Actual message: "invalid class “SingleCellExperiment” object: \n    'x@int_elementMetadata' is not parallel to 'x'"
Backtrace:
    █
 1. ├─testthat::expect_error(...) test-sce-class.R:76:4
 2. │ └─testthat:::quasi_capture(...)
 3. │   ├─testthat:::.capture(...)
 4. │   │ └─base::withCallingHandlers(...)
 5. │   └─rlang::eval_bare(quo_get_expr(.quo), quo_get_env(.quo))
 6. └─methods::validObject(sce)
── Failure (test-sce-class.R:82:5): internal functions work correctly ───────────────────────────
`validObject(sce)` threw an error with unexpected message.
Expected match: "'nrow' of 'int_colData' not equal to 'ncol(object)'"

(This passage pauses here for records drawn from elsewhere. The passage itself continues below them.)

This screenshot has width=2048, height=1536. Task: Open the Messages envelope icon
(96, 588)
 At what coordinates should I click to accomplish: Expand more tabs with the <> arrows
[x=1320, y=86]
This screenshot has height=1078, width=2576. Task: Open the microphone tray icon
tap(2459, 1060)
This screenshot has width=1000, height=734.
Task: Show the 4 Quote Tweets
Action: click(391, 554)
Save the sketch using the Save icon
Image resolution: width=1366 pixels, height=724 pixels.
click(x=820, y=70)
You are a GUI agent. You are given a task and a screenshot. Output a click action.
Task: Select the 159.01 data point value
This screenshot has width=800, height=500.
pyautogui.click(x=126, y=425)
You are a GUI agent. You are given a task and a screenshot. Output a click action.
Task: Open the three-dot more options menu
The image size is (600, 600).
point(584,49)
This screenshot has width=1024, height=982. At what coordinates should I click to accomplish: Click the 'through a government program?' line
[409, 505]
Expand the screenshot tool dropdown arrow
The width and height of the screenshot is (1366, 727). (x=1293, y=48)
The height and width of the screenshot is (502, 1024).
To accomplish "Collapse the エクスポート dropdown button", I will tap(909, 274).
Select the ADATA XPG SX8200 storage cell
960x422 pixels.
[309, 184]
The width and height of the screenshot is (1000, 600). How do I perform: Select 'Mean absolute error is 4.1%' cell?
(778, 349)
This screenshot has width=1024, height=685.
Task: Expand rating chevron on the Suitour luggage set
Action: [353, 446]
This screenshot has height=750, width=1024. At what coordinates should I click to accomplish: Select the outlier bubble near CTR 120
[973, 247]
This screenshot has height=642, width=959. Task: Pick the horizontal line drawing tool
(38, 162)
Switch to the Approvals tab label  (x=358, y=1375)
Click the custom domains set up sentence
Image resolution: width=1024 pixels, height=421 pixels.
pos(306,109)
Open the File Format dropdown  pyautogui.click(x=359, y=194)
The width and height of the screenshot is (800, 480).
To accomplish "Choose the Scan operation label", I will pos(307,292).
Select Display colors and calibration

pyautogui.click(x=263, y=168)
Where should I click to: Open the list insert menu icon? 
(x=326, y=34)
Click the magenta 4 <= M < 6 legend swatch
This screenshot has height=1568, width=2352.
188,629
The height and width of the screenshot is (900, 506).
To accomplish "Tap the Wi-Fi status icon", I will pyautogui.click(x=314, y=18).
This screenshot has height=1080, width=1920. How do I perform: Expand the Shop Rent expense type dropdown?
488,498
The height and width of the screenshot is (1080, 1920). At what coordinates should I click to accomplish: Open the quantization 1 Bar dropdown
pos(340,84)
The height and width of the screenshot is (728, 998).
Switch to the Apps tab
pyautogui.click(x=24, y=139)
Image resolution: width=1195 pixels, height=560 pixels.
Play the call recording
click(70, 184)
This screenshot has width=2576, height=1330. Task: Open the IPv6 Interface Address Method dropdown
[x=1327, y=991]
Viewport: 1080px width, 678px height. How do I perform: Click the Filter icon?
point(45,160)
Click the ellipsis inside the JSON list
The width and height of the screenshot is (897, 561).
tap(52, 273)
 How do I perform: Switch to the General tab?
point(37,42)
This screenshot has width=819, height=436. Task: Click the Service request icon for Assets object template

Actual message: "invalid class “SingleCellExperiment” object: \n    'x@int_elementMetadata' is not parallel to 'x'"
Backtrace:
    █
 1. ├─testthat::expect_error(...) test-sce-class.R:82:4
 2. │ └─testthat:::quasi_capture(...)
 3. │   ├─testthat:::.capture(...)
 4. │   │ └─base::withCallingHandlers(...)
 5. │   └─rlang::eval_bare(quo_get_expr(.quo), quo_get_env(.quo))
 6. └─methods::validObject(sce)

[ FAIL 2 | WARN 6 | SKIP 0 | PASS 722 ]
Error: Test failures

With the patch validObject() does the right thing of calling the validity method for Vector objects directly on the SingleCellExperiment object and without coercing it to a SummarizedExperiment instance first. So the error message now is coming from the validity method for Vector objects and not from the validity method for SingleCellExperiment objects anymore. This new error message is a little bit different from what the test expects, hence the failure. Fixing the failing tests will be trivial.